*TASK REQUIREMENTS*
Pull every line containing the word "computer" from the records.

*DATA SUPPLIED*
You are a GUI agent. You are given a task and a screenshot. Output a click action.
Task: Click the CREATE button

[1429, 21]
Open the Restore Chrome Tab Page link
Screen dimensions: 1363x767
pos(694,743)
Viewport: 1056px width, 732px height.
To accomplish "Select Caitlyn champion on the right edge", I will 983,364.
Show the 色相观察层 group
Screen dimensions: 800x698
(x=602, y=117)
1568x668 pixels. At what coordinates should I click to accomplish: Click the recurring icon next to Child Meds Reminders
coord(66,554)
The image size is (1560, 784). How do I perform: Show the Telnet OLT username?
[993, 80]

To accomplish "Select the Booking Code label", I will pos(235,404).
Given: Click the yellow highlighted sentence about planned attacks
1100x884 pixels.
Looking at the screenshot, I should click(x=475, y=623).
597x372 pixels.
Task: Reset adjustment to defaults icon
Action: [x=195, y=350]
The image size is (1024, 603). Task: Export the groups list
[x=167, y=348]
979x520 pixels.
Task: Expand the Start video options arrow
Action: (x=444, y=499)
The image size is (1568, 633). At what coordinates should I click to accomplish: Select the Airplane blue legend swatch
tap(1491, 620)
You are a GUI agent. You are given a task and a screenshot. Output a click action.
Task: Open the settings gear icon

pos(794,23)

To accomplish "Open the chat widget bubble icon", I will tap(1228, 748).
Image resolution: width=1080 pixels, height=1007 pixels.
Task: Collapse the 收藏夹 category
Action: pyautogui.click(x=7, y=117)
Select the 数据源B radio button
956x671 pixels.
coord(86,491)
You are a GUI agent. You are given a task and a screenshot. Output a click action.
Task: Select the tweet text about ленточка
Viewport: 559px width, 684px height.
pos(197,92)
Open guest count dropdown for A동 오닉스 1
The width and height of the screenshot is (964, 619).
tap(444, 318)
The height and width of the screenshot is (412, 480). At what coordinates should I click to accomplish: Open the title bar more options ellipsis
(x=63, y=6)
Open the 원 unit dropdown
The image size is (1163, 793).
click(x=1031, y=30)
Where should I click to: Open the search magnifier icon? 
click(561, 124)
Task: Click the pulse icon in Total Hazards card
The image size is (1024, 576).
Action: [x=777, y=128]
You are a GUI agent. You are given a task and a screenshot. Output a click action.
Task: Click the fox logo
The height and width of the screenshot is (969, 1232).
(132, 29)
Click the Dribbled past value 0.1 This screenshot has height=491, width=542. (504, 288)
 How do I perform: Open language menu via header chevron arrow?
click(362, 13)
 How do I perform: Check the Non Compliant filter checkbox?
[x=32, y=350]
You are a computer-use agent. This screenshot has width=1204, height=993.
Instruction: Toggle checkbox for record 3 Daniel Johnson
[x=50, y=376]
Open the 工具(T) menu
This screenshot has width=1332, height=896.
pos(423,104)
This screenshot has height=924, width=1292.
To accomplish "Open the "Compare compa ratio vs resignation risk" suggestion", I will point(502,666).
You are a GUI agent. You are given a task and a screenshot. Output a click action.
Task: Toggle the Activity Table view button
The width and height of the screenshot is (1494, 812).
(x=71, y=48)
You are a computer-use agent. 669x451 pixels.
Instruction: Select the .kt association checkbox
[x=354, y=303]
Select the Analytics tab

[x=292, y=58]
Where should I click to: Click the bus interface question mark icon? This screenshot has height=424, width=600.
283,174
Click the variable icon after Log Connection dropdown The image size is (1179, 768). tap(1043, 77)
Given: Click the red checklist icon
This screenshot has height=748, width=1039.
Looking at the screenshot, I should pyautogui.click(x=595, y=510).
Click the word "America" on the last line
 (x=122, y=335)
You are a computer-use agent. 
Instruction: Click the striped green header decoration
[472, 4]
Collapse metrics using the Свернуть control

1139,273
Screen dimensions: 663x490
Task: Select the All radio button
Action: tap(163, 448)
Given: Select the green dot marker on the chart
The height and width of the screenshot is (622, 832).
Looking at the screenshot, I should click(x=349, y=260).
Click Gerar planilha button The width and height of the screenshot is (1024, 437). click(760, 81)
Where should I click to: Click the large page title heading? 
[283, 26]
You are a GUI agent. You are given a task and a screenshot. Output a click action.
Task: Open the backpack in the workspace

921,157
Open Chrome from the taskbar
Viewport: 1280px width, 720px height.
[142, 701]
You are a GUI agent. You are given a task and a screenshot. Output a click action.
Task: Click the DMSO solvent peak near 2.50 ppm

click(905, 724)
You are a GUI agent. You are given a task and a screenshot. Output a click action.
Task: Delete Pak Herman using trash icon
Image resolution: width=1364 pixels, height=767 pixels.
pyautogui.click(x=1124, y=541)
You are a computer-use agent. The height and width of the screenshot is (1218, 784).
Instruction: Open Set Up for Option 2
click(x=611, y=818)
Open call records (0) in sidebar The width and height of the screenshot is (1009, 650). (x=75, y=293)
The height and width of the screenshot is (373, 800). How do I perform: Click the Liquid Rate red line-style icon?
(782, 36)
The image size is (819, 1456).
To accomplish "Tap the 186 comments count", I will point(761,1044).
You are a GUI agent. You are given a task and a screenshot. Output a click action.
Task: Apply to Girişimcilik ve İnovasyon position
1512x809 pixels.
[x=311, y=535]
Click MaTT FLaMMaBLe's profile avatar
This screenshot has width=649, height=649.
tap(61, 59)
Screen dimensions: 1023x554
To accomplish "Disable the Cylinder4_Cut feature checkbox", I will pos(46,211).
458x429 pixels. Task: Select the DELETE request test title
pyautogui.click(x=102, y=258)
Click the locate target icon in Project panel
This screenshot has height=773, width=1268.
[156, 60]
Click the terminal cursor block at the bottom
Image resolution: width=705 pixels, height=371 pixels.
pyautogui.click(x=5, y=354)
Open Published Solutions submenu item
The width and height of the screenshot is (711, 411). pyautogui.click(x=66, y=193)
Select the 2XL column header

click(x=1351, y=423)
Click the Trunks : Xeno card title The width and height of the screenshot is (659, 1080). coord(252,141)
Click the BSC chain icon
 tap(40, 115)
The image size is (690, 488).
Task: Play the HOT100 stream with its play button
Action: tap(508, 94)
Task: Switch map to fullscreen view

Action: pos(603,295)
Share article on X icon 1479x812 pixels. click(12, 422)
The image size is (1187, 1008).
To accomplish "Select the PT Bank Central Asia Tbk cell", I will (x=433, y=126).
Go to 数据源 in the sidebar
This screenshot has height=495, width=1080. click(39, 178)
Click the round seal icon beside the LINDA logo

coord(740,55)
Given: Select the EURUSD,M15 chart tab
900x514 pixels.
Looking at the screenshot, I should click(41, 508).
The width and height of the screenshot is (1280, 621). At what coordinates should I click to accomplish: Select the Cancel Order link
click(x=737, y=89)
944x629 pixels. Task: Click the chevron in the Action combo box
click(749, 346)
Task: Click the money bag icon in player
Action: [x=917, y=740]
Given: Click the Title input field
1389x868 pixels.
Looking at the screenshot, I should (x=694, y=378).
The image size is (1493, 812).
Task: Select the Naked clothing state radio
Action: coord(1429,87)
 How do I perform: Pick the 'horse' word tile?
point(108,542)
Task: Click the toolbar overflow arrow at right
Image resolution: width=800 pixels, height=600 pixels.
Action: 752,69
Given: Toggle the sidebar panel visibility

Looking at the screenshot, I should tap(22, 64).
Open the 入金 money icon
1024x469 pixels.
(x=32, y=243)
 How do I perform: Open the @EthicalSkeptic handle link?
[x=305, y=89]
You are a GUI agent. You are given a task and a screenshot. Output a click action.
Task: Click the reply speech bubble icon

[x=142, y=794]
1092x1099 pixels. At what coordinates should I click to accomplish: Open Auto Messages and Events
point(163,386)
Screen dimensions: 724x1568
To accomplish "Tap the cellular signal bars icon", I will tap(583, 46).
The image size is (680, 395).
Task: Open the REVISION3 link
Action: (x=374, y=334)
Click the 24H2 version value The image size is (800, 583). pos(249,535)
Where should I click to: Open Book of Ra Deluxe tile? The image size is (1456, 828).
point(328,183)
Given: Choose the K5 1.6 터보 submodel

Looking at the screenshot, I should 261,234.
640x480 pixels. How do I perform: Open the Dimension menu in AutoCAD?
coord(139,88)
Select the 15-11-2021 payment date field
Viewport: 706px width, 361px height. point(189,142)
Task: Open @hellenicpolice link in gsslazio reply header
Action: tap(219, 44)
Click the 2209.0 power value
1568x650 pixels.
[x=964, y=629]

*RESPONSE*
You are a computer-use agent. This screenshot has width=1204, height=993.
You are a computer-use agent. 669x451 pixels.
You are a computer-use agent. 
You are a computer-use agent. The height and width of the screenshot is (1218, 784).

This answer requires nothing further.